Use this topic to understand how to define a personalized list of new articles for a website, such as a section of an intranet site for targeted employee bulletins or where the content of the site is tailored to the particular user.

Developing a personalized portlet or website

  1. A web developer defines an area of a site that needs Personalization. This area may be a personalized list of new articles appearing in a website, a place on an intranet site for targeted employee bulletins such as changes to benefit plans, a product list on a commerce website, or any other place where the content of the site should be tailored to the particular user.
  2. A set of Resource Collections and Application Objects are defined. Together, these objects make up the business vocabulary that represents the terms and objects upon which Personalization decisions are based. These objects may be defined in the web page by pointing to an IBM® Java™ Content Repository item type. These objects may be generated through a set of Personalization wizards provided with IBM Rational® Application Developer; or they may be developed according to a set of public programming interfaces.
  3. The Resource Collections and Application Objects are registered to the Personalization server through the Personalization browser by importing .hrf files. These files define Resource Collections. The developer can also manually create the Resource Collection and Application Object references in the Personalization Browser.

    Note

    The classes used for the Resource Collections and Application Objects must be on the classpath for both the application being personalized and for the Personalization browser web application. One way to achieve this task is to use a shared library placed either on the application server, or on the individual web applications. If you are using stock resource collections provided with HCL Portal, such as the Portal User Resource Collection or the Java Content Repository Resource Collection, these classpaths are already registered properly.

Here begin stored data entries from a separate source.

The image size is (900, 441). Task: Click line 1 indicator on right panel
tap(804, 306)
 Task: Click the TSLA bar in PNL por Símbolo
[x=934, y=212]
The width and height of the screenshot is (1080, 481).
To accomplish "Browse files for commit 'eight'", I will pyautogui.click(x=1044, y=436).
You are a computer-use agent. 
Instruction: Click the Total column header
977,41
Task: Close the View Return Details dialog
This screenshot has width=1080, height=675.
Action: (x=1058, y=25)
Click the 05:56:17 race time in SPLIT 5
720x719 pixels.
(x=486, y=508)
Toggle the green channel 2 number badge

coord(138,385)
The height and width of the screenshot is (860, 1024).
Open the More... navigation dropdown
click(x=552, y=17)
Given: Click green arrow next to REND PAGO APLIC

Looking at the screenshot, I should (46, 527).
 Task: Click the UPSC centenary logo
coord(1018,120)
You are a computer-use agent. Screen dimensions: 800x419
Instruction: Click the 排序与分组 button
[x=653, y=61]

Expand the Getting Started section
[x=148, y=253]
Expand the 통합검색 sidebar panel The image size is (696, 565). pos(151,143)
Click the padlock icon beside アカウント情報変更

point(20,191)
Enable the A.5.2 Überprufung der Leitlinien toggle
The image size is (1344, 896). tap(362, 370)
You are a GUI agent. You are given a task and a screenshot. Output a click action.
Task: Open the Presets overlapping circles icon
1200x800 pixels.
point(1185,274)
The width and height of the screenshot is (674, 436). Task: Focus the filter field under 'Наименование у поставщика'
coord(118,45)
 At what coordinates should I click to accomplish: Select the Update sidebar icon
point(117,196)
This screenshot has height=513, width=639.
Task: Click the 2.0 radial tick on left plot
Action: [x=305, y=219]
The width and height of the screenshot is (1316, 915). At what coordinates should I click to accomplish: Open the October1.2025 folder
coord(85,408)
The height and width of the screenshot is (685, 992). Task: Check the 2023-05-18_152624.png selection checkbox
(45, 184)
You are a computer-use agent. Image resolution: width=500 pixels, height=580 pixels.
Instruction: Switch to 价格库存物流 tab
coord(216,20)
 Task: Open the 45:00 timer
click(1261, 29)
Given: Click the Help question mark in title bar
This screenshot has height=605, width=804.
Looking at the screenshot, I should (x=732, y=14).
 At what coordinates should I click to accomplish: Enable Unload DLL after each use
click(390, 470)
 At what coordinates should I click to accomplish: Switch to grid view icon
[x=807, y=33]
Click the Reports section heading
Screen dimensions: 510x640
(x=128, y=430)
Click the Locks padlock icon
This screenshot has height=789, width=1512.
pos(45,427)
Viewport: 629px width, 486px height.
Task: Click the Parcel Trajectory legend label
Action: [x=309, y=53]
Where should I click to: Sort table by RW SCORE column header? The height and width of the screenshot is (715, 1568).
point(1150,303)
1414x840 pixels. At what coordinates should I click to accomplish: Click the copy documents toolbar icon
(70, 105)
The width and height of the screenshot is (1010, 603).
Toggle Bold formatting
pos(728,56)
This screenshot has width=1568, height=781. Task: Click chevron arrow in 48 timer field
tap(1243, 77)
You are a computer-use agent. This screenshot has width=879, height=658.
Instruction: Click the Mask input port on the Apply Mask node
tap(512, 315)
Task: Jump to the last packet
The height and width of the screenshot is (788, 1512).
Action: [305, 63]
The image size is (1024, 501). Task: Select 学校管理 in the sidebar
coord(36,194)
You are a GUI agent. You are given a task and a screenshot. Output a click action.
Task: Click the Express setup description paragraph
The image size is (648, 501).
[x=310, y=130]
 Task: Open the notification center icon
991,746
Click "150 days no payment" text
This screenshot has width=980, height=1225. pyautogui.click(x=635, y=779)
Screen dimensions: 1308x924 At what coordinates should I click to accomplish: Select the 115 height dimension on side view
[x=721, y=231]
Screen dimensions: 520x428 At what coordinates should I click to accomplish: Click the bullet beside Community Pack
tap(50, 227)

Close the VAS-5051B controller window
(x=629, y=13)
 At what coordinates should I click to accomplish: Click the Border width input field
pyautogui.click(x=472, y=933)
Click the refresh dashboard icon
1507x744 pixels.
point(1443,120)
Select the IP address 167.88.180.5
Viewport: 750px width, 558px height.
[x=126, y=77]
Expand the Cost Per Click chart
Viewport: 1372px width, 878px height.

  4. Programmers now use the objects and terms defined through the Resource Collections and Application Objects to write rules and map those rules to content spots using campaigns.

  5. Portlet and website developers may either configure a Personalization Rule Display portlet to show the rule or content spot or may call into the Personalization programming interfaces to execute the appropriate rules or content spots which the programmers have defined.

Note

The Content Spot provides a way for the site developers to develop personalized pages before the rules are authored as well as a way to more loosely tie a particular rule to a page. It is then up to a programmer to "map" the Content Spot to a Rule using a Rule Mapping within a Campaign in a Personalization browser.

Using Personalization Rules

  1. A user navigates to the page containing Personalization rules or content spots.
  2. The application invokes Personalization to find content or make decisions.
  3. Personalization identifies the correct rules to execute. If a Content Spot with the name given to execute is not found, a rule is looked for directly with this name.
  4. The Personalization server searches for all Rule Mappings for the Content Spot. The server looks for Rule Mappings which have started, but not yet ended.
  5. The Rule Mappings are ordered based on the priority and split values. The rules associated with each mapping are executed in turn until a rule returns content.

    Note

    It is possible to configure Personalization so that only the first rule (higher priority) will get executed.

  6. For each rule executed, Personalization retrieves the user's profile and evaluates the rule to select the content which meets the conditions of the rule. The rules engine will invoke the resource engine as necessary to retrieve content pieces.

  7. The content is returned to the web page, and displays for the user.